Page 1 of 1

[BEGINNER] I'm trying to retrieve the first 39 characters

Posted: Sun May 19, 2013 4:11 am
by shawnblc
I'm trying to retrieve the first 39 characters from a webpage. If someone could point me in the right direction, I'd appreciate it.

Code: Select all

put url ("http://domain.com/examples.php") into field "fld1" 
put characters 1 to 39 into field "fld1"

Re: [BEGINNER] I'm trying to retrieve the first 39 characte

Posted: Sun May 19, 2013 4:25 am
by Simon
You're almost there:

Code: Select all

put char 1 to 39 of field "fld1" into field "fld1"
you need a from-to

Simon

Re: [BEGINNER] I'm trying to retrieve the first 39 characte

Posted: Sun May 19, 2013 4:46 am
by shawnblc
Simon wrote:You're almost there:

Code: Select all

put char 1 to 39 of field "fld1" into field "fld1"
you need a from-to

Simon
Ah. Thank you Simon. That helps a lot. So when I do something like that I need a From ----> To, then I can limit the text. Got it.
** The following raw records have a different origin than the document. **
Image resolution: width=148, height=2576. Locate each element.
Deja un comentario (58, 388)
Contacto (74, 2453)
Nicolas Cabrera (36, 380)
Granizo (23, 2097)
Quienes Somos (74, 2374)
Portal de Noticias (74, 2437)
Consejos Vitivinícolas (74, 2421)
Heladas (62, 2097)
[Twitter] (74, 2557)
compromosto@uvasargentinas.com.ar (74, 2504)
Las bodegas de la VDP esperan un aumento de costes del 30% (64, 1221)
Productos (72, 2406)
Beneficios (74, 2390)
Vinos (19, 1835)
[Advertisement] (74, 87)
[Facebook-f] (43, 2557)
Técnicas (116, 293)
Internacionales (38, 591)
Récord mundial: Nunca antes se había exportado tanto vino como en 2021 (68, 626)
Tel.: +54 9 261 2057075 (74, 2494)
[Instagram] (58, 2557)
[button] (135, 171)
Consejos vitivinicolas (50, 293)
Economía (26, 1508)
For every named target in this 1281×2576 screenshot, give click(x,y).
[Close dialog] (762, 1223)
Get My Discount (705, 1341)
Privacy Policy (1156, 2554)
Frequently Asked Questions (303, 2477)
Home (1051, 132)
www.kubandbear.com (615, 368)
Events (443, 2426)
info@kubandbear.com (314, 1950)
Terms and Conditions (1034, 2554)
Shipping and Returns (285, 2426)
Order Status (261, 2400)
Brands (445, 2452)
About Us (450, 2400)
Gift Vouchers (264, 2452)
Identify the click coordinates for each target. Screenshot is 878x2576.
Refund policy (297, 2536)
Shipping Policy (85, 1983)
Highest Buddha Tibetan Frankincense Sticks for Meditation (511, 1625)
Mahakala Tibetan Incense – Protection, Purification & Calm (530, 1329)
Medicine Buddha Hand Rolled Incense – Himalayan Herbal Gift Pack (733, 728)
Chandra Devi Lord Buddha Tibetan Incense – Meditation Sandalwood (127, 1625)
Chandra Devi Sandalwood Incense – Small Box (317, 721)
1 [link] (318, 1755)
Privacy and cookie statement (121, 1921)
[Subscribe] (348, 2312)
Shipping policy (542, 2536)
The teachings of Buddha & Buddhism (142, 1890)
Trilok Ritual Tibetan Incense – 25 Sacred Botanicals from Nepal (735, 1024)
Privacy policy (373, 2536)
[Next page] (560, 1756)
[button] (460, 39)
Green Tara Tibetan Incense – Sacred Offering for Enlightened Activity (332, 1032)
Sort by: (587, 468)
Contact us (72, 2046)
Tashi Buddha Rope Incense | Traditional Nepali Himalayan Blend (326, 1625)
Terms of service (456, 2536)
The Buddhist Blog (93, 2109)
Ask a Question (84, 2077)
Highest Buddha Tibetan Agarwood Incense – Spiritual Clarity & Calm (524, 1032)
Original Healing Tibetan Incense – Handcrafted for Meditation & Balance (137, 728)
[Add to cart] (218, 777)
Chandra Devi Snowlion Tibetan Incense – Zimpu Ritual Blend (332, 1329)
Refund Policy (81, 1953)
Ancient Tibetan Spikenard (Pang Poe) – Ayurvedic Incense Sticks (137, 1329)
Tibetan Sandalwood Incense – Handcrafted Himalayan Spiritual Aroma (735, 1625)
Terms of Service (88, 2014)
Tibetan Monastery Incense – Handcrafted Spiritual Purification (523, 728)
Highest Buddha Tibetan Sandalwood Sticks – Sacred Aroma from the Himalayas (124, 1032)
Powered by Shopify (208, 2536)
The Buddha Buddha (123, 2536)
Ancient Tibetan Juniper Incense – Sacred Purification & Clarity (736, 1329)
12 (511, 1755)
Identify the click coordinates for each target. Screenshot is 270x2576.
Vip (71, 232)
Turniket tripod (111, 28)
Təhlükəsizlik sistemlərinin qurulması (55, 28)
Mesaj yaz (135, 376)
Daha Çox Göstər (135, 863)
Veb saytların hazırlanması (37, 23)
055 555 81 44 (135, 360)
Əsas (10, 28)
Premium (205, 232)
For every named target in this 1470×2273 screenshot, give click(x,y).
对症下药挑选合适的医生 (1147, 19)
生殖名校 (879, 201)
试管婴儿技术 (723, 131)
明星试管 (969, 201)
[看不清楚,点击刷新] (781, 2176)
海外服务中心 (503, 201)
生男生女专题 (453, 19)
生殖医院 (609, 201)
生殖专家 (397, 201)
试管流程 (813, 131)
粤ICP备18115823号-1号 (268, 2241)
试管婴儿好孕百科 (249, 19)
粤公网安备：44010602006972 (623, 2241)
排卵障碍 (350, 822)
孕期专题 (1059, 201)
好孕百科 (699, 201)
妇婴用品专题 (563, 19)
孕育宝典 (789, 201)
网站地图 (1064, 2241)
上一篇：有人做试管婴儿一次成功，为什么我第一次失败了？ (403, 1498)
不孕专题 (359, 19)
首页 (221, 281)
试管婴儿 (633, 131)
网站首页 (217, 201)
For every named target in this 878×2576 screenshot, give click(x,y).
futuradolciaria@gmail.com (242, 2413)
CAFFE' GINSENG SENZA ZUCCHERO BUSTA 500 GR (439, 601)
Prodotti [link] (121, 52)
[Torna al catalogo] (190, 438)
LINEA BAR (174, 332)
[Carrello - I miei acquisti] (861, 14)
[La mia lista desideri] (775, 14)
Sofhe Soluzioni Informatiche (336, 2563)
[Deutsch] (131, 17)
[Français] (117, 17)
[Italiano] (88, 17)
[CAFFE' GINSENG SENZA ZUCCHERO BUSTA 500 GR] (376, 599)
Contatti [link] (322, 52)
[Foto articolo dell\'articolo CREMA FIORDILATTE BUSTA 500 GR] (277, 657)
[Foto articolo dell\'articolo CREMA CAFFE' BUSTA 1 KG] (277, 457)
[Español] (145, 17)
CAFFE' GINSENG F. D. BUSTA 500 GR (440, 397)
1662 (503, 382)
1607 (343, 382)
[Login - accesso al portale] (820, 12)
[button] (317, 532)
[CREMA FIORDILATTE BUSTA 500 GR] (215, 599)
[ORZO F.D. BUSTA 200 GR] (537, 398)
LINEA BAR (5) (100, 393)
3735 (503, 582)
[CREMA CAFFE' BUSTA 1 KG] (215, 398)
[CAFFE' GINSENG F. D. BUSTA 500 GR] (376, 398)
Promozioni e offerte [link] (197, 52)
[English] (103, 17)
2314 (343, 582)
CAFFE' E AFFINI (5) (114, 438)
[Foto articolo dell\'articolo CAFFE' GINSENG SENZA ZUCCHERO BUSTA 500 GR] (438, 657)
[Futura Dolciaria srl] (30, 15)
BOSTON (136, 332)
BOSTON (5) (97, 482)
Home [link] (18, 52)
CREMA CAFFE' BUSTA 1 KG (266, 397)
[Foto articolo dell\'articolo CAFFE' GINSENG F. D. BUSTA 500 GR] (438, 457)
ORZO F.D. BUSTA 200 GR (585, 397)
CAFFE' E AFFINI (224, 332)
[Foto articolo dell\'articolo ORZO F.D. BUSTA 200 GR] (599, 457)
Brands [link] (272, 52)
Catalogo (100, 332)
Thank you again.

Re: [BEGINNER] I'm trying to retrieve the first 39 characte

Posted: Sun May 19, 2013 8:01 pm
by dunbarx
Hi.

Simon showed you exactly what you were missing with your first attempt, and you both seem to call that "from...to". I see what you mean by that, and also think that you really understand it.

I just want you to go back to that first post, where you say:

put characters 1 to 39 into field "fld1"

and read this carefully. Even though just one line previously you loaded that very field with data, LiveCode will not know how to deal with this line. Characters 1 to 39 of what, exactly? In other words, you have to think like the engine does, and make sure that you can mentally parse a line of code into a sensible statement:

put characters 1 to 39 "OF SOME SOURCE OF DATA" into fld "fld1".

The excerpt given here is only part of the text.